Both, either, simple things like “where can I buy a crucifix” to “I think my house is haunted” and everything in between.

How can we, as parish staff, become more of a resource for our parishioners?

For instance, my HUGE pet peeve is when a restaurant, let alone a parish, does not take the 60 seconds needed to update their website/facebook page for when the business is open or for a parish for mass/confession times.

Because I know that is an issue, I update the phone recording, the website, the facebook page as well as the print bulletin with times for Holy Day masses or if we are closed for an ice storm.

What other practical things ought I, and the others on here who work for the Church, be doing to be of service?
 
I think you’re doing a great thing right there with the Mass/ Confession times.

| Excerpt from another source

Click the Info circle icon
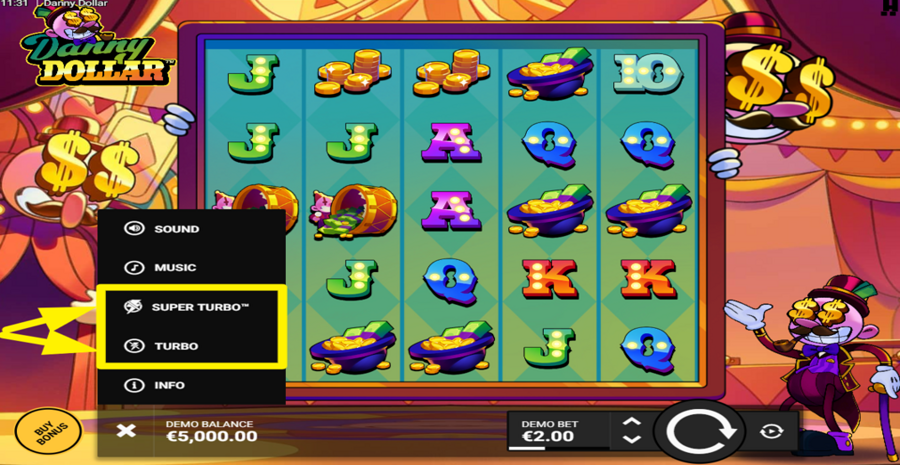Image resolution: width=900 pixels, height=465 pixels. 134,385
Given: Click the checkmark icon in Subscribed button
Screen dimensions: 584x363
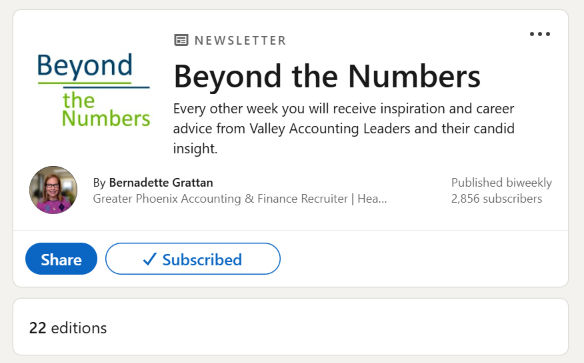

I can’t begin to tell you how many times I have to play “hunt the wumpus” on parish pages to simply find what time is Mass. I generally will find the parish via MassTimes app, then go to the parish website to confirm the Mass time because sometimes MassTimes is out of date or doesn’t take some special summer schedule into account (many parishes in my area have some Masses eliminated during summer months). I always look for the current Bulletin rather than on the webpage because the webpage often is not updated or does not take into account some special circumstance for the particular month or week.

In my opinion the Mass time and confession time are the most important parts of the website, yet they are often buried in small print under 50 other things like pictures of happy parishioners at a picnic, inspirational columns from the pastor, and advertisements for 10 different groups for prayer, AA, etc meeting during the week. I just don’t get this.
 
perhaps some people are more comfortable asking questions when they have the anonymity of the internet.